The EAD-based LC-MS workflow led to high sequence coverage of LC and HC (>96%) in a single injection (Figure 4A), demonstrating the capability of this powerful workflow for routine biotherapeutic characterization. It was reported previously that EAD provides a clear advantage over traditional collision-based MS/MS approaches for fragmentation and localization of glycation due to its ability to preserve labile modifications.3,4 Figure 4B shows the deisotoped EAD spectrum of a glycated peptide identified using Biologics Explorer software. EAD led to extensive fragmentation of this glycated peptide for its confident identification. The ability of EAD to preserve the intact glycation moiety in the MS/MS fragments enabled unambiguous localization of this modification in the peptide sequence. Additionally, the EAD-based LC-MS workflow provides relative quantitation of each glycated species across time-course samples (data not shown), as described previously.4
Figure 4. Confident identification and localization of glycation in the time-course NISTmAb samples using an EAD-based LC-MS workflow. The EAD-based LC-MS workflow provided a high sequence coverage (>96%) of the heavy (HC) and light chain (LC) in a single injection (A). The deisotoped EAD spectrum of a selected glycated peptide identified in the glucose-stressed samples shows that EAD led to extensive fragmentation of the peptide backbone while preserving the labile glycation moiety, leading to confident sequence confirmation and accurate localization of the modification (B).
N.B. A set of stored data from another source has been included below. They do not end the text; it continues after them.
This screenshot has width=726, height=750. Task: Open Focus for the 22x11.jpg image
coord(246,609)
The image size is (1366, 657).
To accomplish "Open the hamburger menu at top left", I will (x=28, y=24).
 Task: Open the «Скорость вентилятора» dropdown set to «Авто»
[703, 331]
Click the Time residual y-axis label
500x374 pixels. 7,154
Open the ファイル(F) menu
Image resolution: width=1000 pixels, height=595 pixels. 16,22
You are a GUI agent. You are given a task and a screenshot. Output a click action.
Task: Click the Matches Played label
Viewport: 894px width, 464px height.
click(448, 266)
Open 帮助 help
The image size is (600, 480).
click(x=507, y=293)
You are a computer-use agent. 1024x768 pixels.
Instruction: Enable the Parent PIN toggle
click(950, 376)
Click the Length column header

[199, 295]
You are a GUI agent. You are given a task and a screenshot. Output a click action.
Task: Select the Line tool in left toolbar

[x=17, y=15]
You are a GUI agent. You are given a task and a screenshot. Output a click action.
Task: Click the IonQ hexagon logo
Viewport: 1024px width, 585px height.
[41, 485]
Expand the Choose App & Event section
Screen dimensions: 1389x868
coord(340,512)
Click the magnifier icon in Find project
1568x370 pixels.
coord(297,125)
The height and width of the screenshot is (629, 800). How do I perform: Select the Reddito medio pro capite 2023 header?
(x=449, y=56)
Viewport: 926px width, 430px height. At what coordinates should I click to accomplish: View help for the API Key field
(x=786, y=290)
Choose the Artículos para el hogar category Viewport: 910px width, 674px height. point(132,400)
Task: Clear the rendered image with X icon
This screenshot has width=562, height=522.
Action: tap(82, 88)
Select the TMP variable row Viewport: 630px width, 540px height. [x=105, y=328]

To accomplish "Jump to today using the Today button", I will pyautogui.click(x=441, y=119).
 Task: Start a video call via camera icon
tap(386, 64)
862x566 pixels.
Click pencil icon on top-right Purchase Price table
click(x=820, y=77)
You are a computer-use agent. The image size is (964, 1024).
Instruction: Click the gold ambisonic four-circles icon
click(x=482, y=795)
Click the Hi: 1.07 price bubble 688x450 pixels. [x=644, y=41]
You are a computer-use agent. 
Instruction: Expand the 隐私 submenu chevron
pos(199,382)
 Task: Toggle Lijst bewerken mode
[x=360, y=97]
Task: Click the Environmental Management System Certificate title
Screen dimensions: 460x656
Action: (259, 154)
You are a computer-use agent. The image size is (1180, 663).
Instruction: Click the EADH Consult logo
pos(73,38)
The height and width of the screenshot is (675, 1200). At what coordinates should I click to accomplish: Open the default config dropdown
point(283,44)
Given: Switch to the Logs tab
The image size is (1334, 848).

In summary, the orthogonal, streamlined icIEF-UV/MS and EAD-based LC-MS workflows offered by the Intabio ZT and ZenoTOF 7600 system provide comprehensive charge heterogeneity analysis of glycated NISTmAb in a time-source study. The icIEF-UV/MS workflow provides high-resolution separation, sensitive detection and confident identification of glycated species, enabling rapid screening and monitoring of glycation from early discovery through late development. The EAD-based LC-MS workflow is a powerful tool for comprehensive and routine characterization of biotherapeutics. The ability of EAD to preserve labile PTMs offers site-specific information about glycation in the peptide sequences. The combined benefits of these 2 orthogonal workflows can be leveraged for comprehensive charge heterogeneity analysis of routine and stability samples, facilitating informed decision-making throughout the development pipeline.